4. For the purpose of proving their case, they wanted to rely on certain public documents. The genuineness was not disputed. Those public documents were in the possession of first plaintiff and he wanted those documents to be received in evidence. The details of the documents are 1) Aviyoor Village 'A' Register -- Pages 29, 43, 44, 48, and 50 then, 2) Field Measurement Book -13) Village Plan - 1. In the affidavit in support of the application, he stated that those documents were handed over to him by the Government while he was a Village Officer. Even though he has retired and handed over charge of the office, the Government did not receive those documents and he continue to retain the same. According to him, those documents will prove that there are two burial grounds, two irrigation tanks for Keela Aviyur and Mela Aviyoor villages. It is stated that being a public documents they could be produced in evidence and to prove its contention, no further evidence is necessary.
5. A counter statement was filed by the respondents objecting the admissibility of those documents on the ground that the petitioner who ought to have returned those documents to Government and having not returned them, it cannot be said that he is in proper custody of those documents. According to the respondents, only a public officer can have the custody of public document and only on the basis of certified copies furnishes by the public officer, the document could be proved. Since the documents are in the illegal custody, they are inadmissible in evidence.

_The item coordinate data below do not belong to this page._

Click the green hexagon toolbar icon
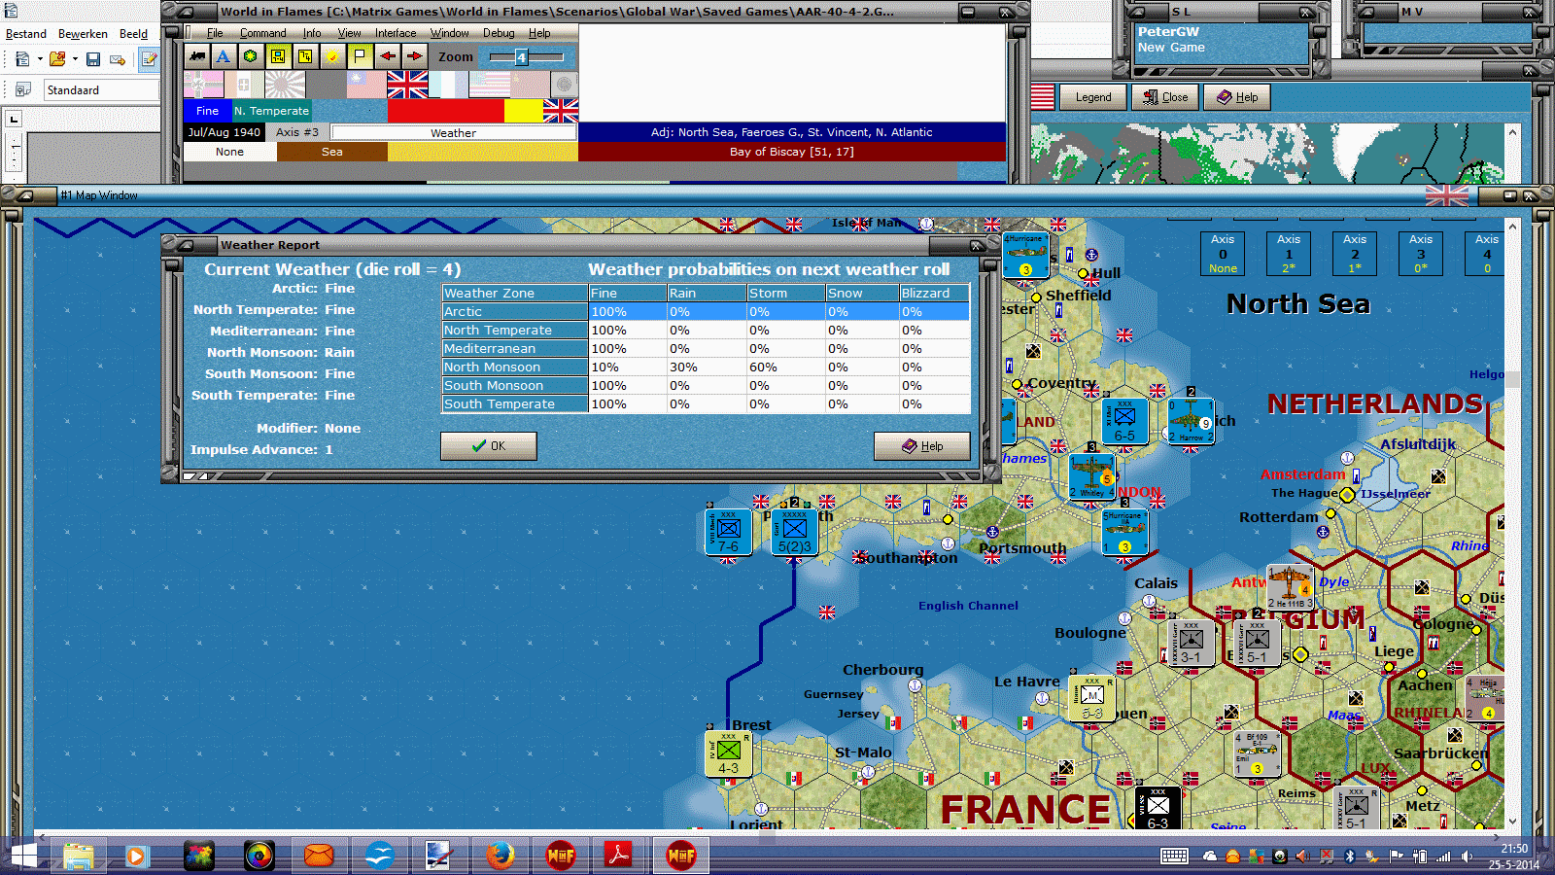 [251, 56]
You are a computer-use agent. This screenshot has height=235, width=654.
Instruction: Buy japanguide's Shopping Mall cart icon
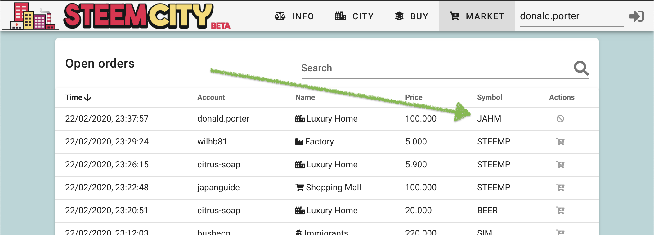coord(560,188)

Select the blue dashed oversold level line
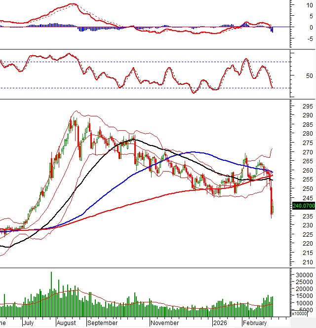148,88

6. The lower court accepted the objection raised by the respondents and dismissed I.A.No. 400 of 1998. The legality of the order is challenged in this revision.
7. I heard both the counsel.
8. The only question that requires consideration is, whether the impugned order is liable to be revised under section 115 of Code of Civil Procedure. The fact that the documents produced are vitally important for the disposal of the suit is not disputed by either parties. The documents will have a great bearing with the case is also not disputed.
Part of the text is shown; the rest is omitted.